Suche bookes as can be found or are already taken of the Argumentes aforesaid or any of the bookes above expressed lett them bee presentlye broughte to the Bishop of London to be burnte

== Theories about the Ban ==

It is not entirely clear what reason or reasons prompted the ban and the subsequent book burning. Nevertheless, there are three general theories that attempt to explain the controversy.

The first of these supposes that the ban was simply a response to satirical writing that was getting out of hand. Richard McCabe refers to the ban as an effort to target social critique that was "too close to the truth for comfort." More recently, William Jones contends that the bishops' primary concern was the satirists' harsh, Juvenalian approach to social commentary.

An alternative theory on the event supposes that Archbishop Whitgift engineered the ban specifically to protect his friend the Robert Devereux, favourite of Queen Elizabeth I, from political satire. This nuanced, political interpretation points out that Essex's failure during a military campaign in Ireland had recently captured the attention of the English public, and figures that the banned books seize upon this controversy. Because Robert Tofte's Of Mariage and Wiving and the anonymous xv ioyes of marriage are literary translations that do not directly relate to England's contemporary political climate, some scholars suppose that the anti-marriage rhetoric of these two books was perceived as sedition against Elizabeth I.

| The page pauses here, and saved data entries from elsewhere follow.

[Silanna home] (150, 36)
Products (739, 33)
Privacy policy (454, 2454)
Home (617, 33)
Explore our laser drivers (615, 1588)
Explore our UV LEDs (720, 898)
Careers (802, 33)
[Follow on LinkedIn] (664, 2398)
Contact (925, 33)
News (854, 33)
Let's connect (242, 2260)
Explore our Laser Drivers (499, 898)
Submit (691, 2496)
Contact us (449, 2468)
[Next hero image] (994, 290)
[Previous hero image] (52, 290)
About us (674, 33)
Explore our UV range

A third explanation for the ban reasons that the bishops were reacting specifically to the malicious and pornographic content in the books, as opposed to their generic or political implications. Charles Gillett argues that the seven books were burned "because of their offence against morality." Lynda Boose has claimed further that the bishops "attempted to cut off the hostile, malcontented political aggressions of the violently sexualized discourse they heard in these new hybrid literary constructions."